VERNON COUNTY - From Jefferson City, if you head west on Highway 54 and go about 200 miles, you will find a Missouri "oil field."
On a bright sunny day a year ago, they were drilling for "water"in Vernon County, just a mile from the Kansas border.
"Megawest took a gamble with $4 million here but it was a calculated risk," Megawest Production Engineer Paul Krawchuk said.
There's P-19, and P-23 and 24, and P-18.
"I think we're seeing fewer skeptics than a year ago when we started drilling in Vernon County," Krawchuk said.
Megawest is tapping oil with 40 pumps.
"We knew it would take a little time we just had to be patient," Krawchuk said.
They pump away 24 hours a day, seven days a week.
"If it were easy to get it out of the ground it would have been out of the ground a long time ago," Krawchuk said.
Missouri oil isn't easy to drill for like Texas oil.
"It's very thick.

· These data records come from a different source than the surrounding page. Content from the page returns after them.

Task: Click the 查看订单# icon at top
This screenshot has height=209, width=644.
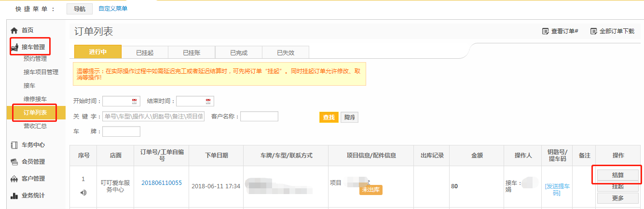Action: [545, 31]
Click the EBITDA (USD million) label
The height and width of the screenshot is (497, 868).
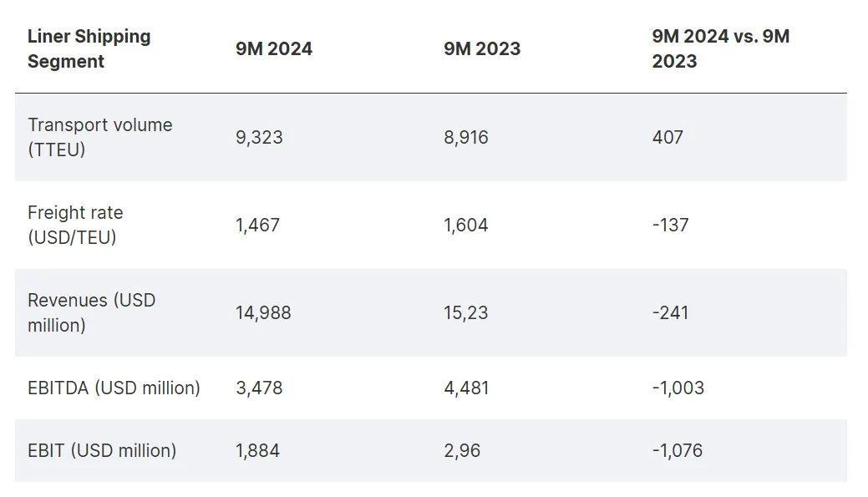(x=114, y=388)
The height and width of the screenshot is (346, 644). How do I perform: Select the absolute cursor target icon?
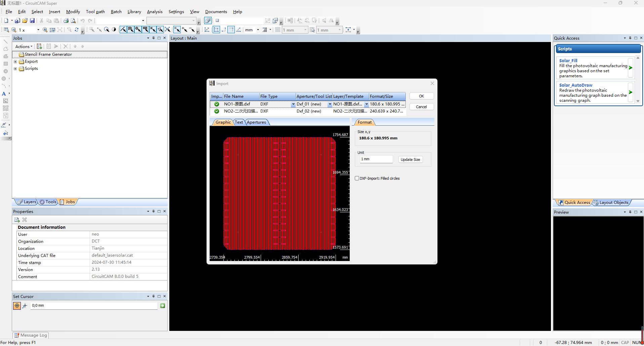pyautogui.click(x=17, y=306)
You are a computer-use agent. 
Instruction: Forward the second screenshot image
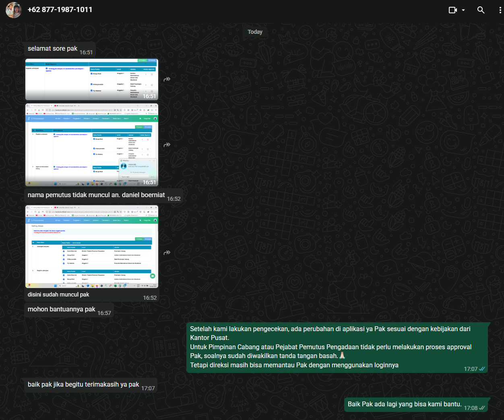point(167,145)
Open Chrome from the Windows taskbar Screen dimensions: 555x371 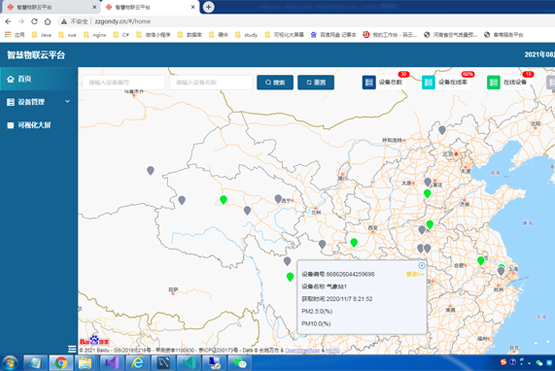point(61,363)
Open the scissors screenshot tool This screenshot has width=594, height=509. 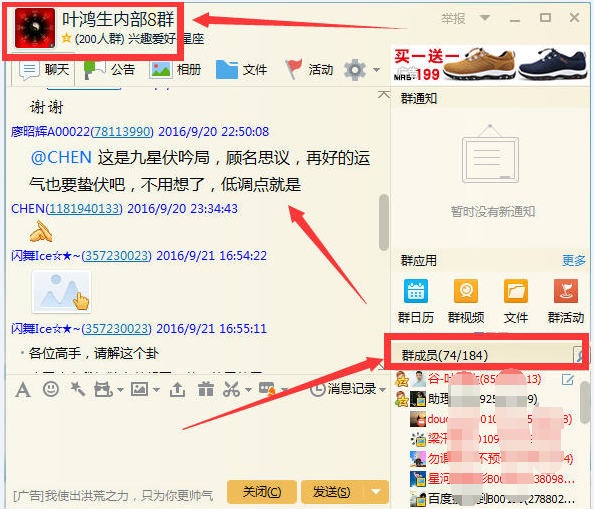pos(231,389)
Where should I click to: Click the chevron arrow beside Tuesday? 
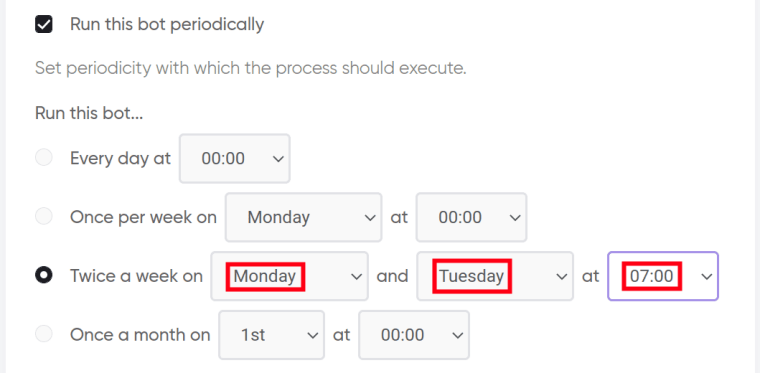[562, 277]

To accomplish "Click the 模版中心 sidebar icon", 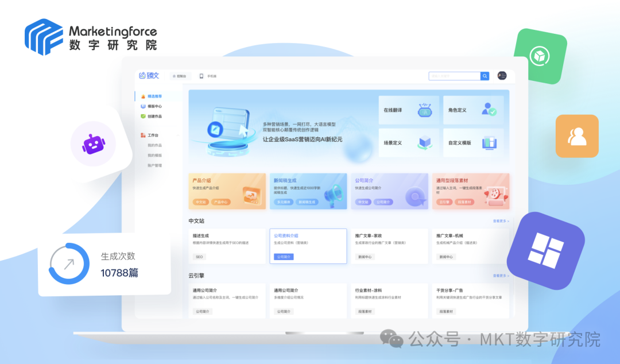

It doesn't want to flow on it's own so we have to inject steam to melt the oil and push it to the production wells," Krawchuk said.
That water comes in, gets real hot in a furnace, turns into steam, and is shot through pipes 215 feet down where the thick oil is. Eventually, the pumps bring it up, it follows a pipe, and goes into a tank where the water and oil are separated.
"We've got it, it's just a matter of getting after it," Krawchuk said.
Megawest estimates there are 1.8 billion barrels of oil under Vernon County. Megawest has the oil rights to 33,000 acres in Vernon County. It can turn a profit as long as oil stays at more than $50 per barrel. Thursday's price was $49 per barrel.